> _Activity_: With the pictures left out, restate exactly the part below that opens with the line containing "You are a computer-use agent. Image" and closes with the line containing "Bookmark this page with star icon".

> _Source data_:
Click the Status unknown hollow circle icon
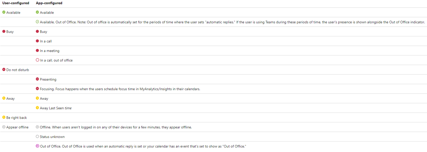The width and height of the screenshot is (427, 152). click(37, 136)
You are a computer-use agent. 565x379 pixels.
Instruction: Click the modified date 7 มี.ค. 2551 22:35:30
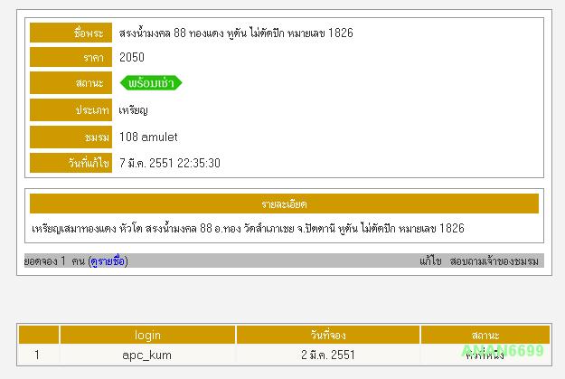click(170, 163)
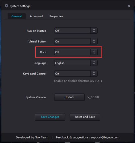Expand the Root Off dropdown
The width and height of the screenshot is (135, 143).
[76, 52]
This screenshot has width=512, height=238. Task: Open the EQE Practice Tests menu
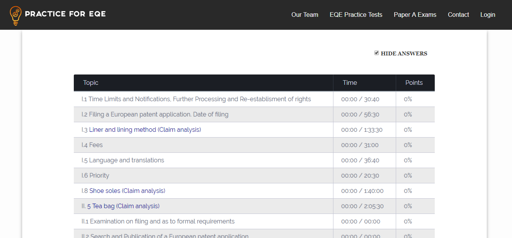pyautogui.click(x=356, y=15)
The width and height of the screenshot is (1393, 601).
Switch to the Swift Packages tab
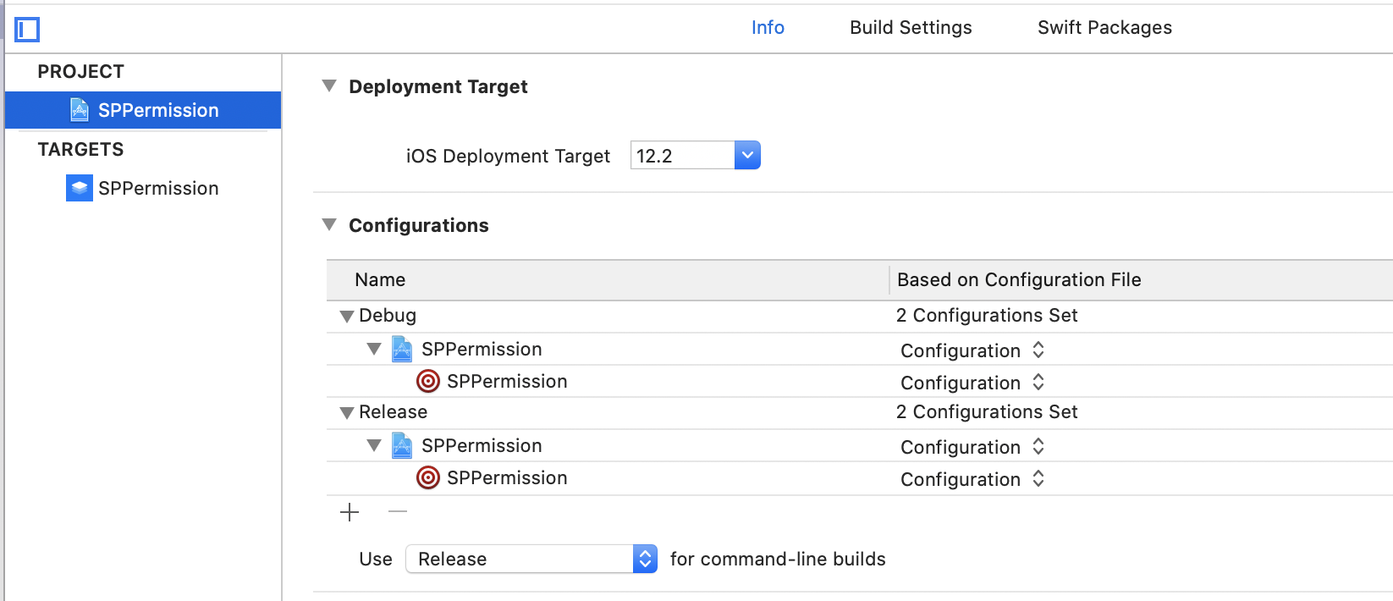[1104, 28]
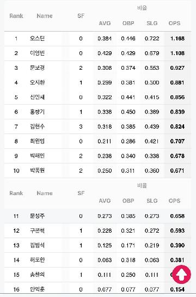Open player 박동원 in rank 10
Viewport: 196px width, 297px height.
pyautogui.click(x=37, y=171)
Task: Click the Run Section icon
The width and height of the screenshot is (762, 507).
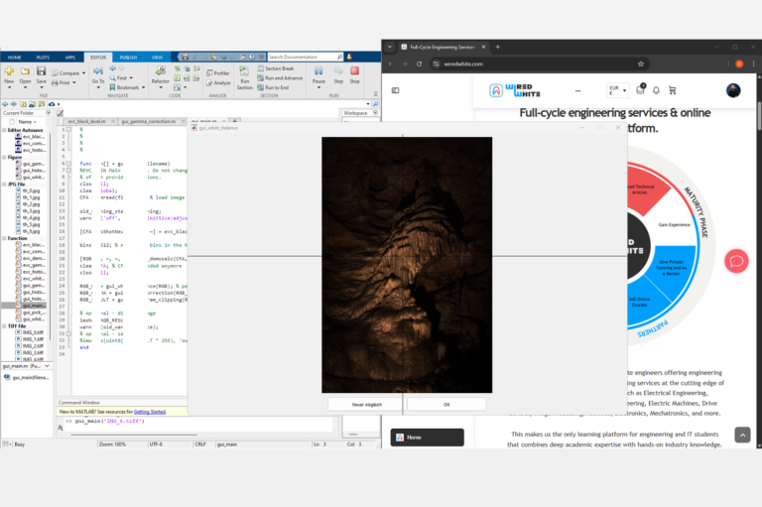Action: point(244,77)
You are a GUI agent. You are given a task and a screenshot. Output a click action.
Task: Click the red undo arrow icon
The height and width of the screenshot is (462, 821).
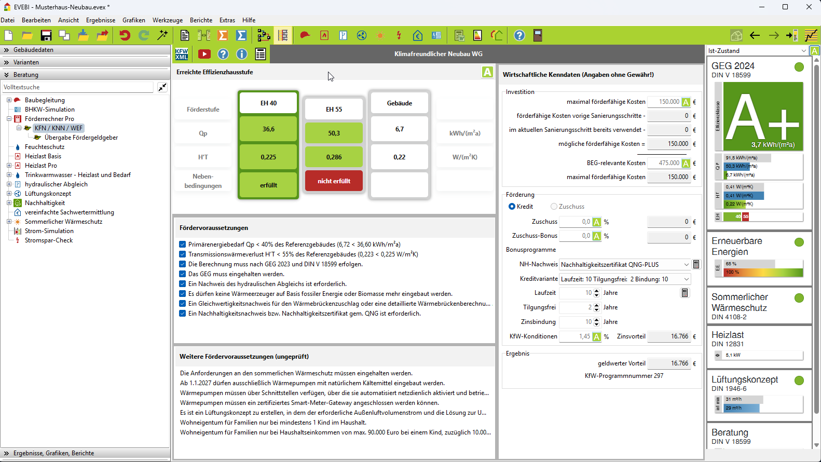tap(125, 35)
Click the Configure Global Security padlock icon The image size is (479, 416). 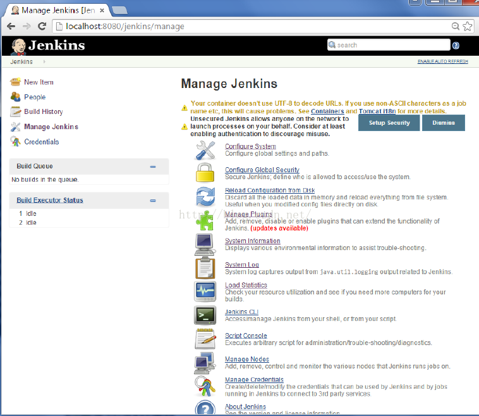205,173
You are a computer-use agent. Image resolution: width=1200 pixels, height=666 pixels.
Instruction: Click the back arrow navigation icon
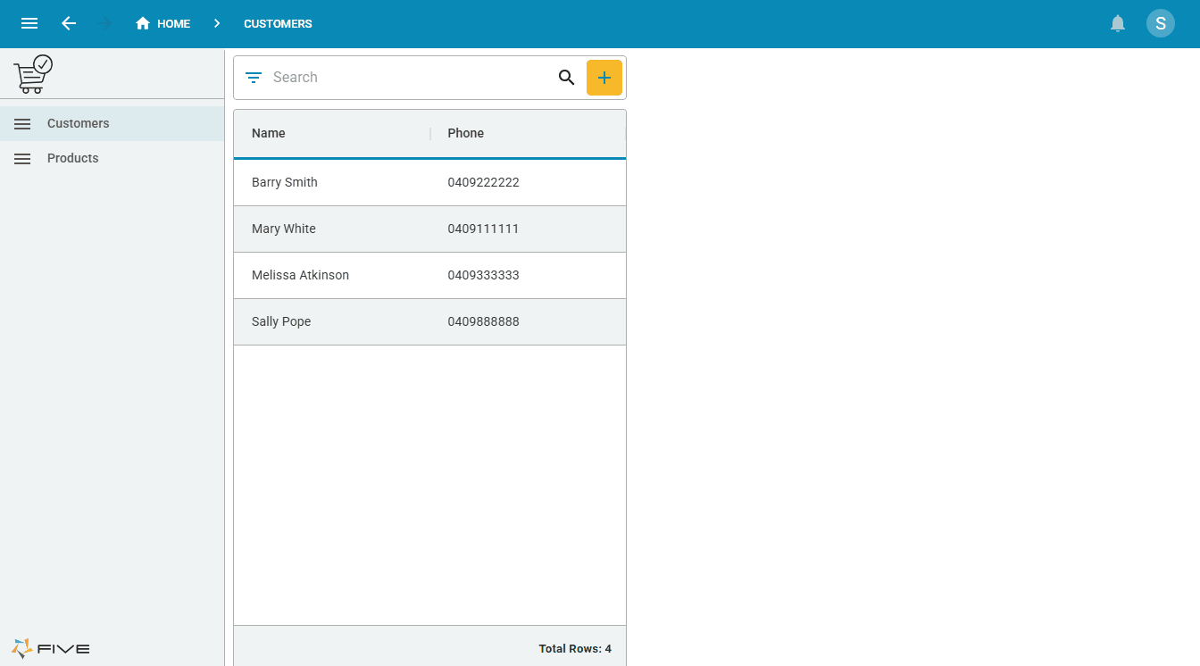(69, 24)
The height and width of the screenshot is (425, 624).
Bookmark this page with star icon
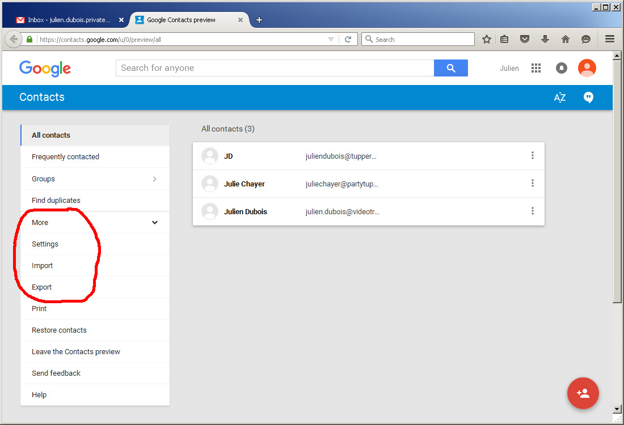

---

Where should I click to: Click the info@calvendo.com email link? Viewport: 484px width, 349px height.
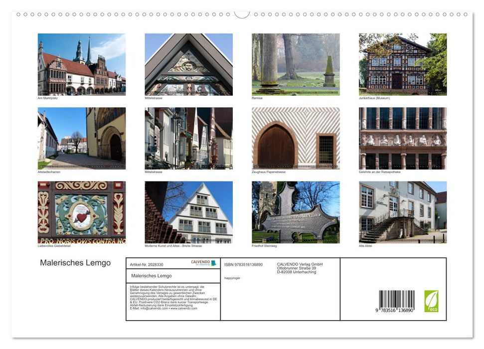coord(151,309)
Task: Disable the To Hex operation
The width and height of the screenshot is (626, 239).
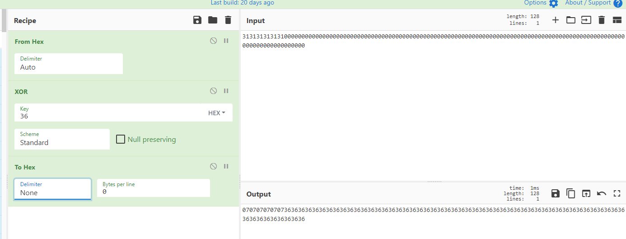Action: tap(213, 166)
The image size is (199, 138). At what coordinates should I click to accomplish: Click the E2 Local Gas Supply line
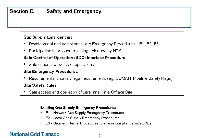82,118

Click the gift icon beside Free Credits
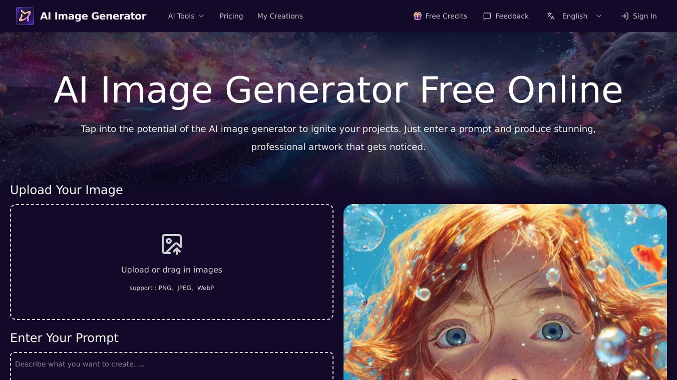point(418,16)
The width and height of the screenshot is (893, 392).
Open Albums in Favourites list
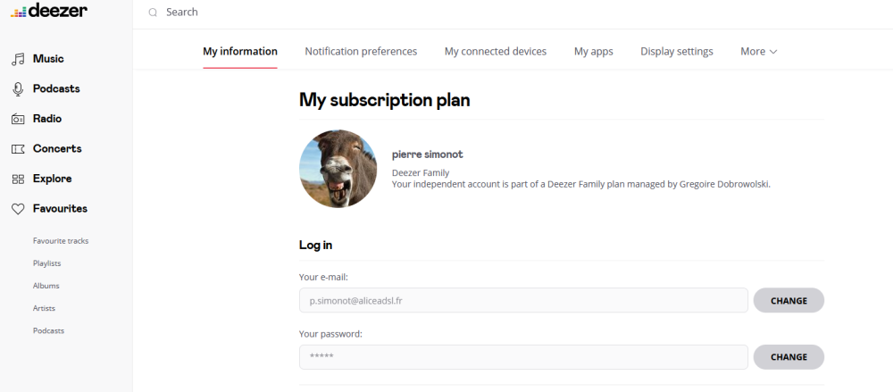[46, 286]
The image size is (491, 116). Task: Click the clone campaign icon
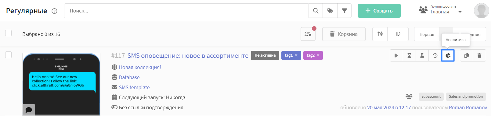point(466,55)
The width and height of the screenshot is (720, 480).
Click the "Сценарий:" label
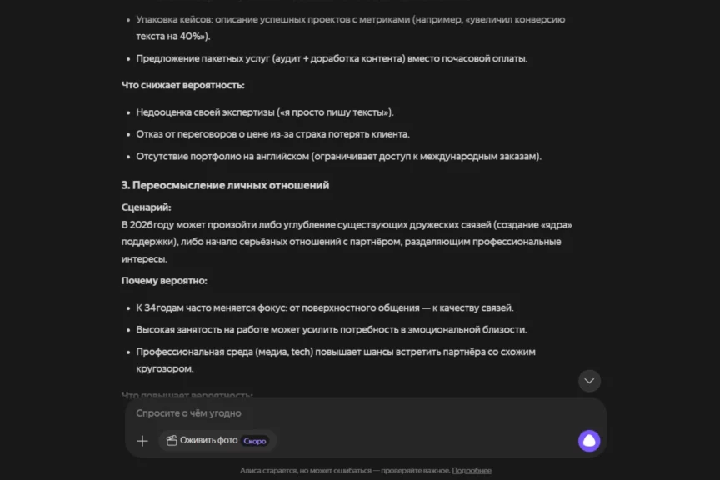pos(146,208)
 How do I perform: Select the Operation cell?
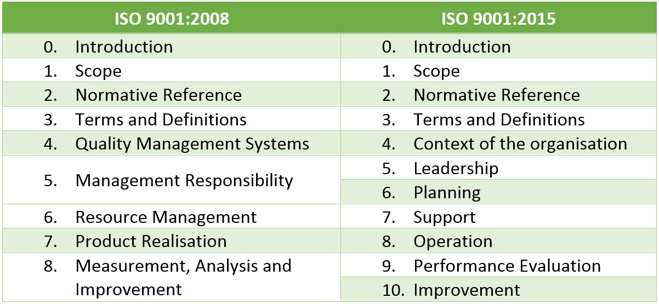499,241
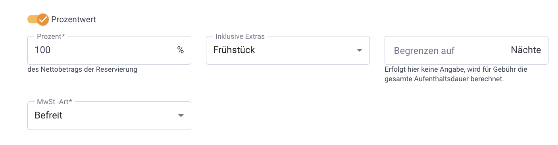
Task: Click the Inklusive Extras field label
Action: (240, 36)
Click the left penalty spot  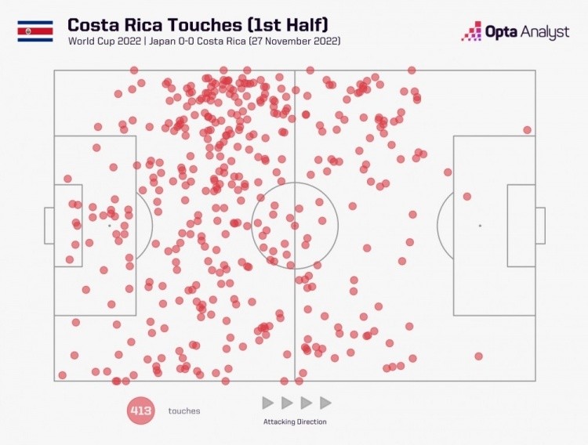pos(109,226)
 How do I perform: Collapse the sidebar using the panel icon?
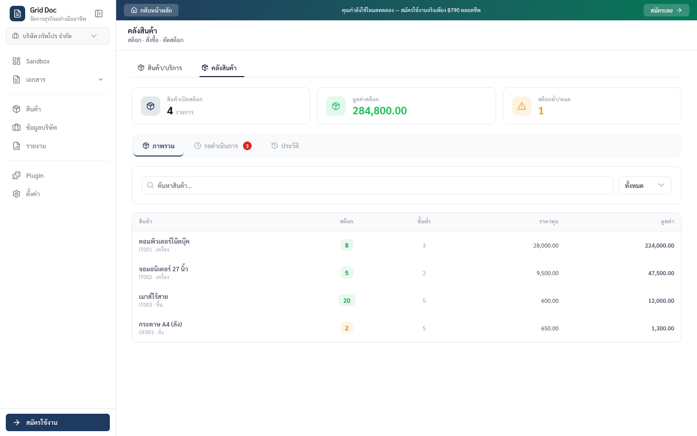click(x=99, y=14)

--

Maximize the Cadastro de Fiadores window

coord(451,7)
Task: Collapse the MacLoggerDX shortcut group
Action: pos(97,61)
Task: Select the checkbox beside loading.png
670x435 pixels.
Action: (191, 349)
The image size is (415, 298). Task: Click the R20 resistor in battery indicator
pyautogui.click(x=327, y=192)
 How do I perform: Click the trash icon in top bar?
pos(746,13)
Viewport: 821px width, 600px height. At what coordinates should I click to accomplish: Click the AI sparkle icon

> _Exercise solution_:
You are a computer-use agent. Image resolution: width=1200 pixels, height=666 pixels.
Instruction: Click the back arrow navigation icon
(69, 24)
The height and width of the screenshot is (425, 624).
Bookmark this page with star icon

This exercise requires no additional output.